From the start of the records through the line containing "tap(157, 27)", reproduce the lines with "Warehouse Path" replaced by "Storage Path" and all other text unchanged.

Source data
——

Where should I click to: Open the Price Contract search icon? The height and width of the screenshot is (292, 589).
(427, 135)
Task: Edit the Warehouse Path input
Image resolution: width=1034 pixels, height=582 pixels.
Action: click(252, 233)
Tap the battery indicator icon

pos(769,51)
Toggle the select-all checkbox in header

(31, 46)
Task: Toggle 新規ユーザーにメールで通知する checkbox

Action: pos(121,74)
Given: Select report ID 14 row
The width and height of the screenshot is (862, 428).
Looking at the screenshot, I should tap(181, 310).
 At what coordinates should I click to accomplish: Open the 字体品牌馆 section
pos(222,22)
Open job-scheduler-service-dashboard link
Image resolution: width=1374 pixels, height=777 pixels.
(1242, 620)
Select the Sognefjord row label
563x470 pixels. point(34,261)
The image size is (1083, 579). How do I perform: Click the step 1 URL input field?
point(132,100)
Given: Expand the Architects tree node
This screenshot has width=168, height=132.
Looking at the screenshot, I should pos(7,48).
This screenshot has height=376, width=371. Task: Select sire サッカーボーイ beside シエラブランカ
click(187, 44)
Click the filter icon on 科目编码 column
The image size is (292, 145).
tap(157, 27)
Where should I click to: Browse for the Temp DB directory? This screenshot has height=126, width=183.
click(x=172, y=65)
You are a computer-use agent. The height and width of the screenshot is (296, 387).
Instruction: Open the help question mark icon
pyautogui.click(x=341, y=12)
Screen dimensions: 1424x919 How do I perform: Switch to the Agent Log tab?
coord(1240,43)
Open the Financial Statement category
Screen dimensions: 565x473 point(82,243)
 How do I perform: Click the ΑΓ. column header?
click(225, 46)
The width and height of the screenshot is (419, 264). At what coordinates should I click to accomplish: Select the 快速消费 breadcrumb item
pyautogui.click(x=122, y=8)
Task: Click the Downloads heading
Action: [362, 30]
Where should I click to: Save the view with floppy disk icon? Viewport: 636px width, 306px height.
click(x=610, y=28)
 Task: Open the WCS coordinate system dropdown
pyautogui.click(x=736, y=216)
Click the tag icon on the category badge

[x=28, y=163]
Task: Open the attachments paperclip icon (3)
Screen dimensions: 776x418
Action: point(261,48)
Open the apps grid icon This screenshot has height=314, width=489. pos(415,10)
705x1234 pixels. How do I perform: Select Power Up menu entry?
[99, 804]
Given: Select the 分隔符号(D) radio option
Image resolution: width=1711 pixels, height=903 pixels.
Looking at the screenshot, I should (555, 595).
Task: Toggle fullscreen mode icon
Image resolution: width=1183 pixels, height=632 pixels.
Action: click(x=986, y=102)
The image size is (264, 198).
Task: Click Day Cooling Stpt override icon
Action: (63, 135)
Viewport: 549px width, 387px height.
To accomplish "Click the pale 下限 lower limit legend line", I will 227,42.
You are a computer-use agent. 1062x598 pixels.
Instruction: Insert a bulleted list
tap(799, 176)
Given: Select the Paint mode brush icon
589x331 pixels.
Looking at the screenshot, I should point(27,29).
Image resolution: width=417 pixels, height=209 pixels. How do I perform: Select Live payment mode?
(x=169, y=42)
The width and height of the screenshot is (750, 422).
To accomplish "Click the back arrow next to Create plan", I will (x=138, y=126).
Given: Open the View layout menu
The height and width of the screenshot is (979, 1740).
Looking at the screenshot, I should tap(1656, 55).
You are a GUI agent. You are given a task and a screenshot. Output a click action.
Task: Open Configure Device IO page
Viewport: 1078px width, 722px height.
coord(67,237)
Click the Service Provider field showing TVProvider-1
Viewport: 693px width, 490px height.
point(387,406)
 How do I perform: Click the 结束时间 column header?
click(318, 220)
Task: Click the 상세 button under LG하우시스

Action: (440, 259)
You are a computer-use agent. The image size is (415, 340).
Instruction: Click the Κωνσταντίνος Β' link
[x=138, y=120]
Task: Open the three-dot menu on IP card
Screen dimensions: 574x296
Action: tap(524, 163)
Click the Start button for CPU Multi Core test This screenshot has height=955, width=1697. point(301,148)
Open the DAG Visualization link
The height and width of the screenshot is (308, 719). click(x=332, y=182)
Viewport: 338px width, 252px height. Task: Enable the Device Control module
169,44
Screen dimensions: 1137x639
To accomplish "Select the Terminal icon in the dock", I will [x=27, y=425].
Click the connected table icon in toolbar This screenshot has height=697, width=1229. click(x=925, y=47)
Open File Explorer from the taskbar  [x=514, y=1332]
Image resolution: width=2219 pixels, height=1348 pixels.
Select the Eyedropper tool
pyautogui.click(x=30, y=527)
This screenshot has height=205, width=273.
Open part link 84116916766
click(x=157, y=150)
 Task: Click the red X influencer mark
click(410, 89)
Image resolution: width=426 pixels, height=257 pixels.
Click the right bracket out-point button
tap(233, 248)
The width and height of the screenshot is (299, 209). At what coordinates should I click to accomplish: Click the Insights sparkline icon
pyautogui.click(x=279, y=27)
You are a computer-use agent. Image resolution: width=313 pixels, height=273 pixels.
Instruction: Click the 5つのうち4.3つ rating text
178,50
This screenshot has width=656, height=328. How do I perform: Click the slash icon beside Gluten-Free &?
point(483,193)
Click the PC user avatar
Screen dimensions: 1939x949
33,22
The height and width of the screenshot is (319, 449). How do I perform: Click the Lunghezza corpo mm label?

——

SOLUTION FOR THIS PROBLEM:
Where should I click to: Open the Price Contract search icon? The height and width of the screenshot is (292, 589).
(427, 135)
Task: Edit the Storage Path input
Image resolution: width=1034 pixels, height=582 pixels.
Action: click(252, 233)
Tap the battery indicator icon

pos(769,51)
Toggle the select-all checkbox in header

(31, 46)
Task: Toggle 新規ユーザーにメールで通知する checkbox

Action: pos(121,74)
Given: Select report ID 14 row
The width and height of the screenshot is (862, 428).
Looking at the screenshot, I should tap(181, 310).
 At what coordinates should I click to accomplish: Open the 字体品牌馆 section
pos(222,22)
Open job-scheduler-service-dashboard link
Image resolution: width=1374 pixels, height=777 pixels.
(1242, 620)
Select the Sognefjord row label
563x470 pixels. point(34,261)
The image size is (1083, 579). How do I perform: Click the step 1 URL input field?
point(132,100)
Given: Expand the Architects tree node
This screenshot has width=168, height=132.
Looking at the screenshot, I should pos(7,48).
This screenshot has height=376, width=371. Task: Select sire サッカーボーイ beside シエラブランカ
click(187, 44)
Click the filter icon on 科目编码 column
The image size is (292, 145).
tap(157, 27)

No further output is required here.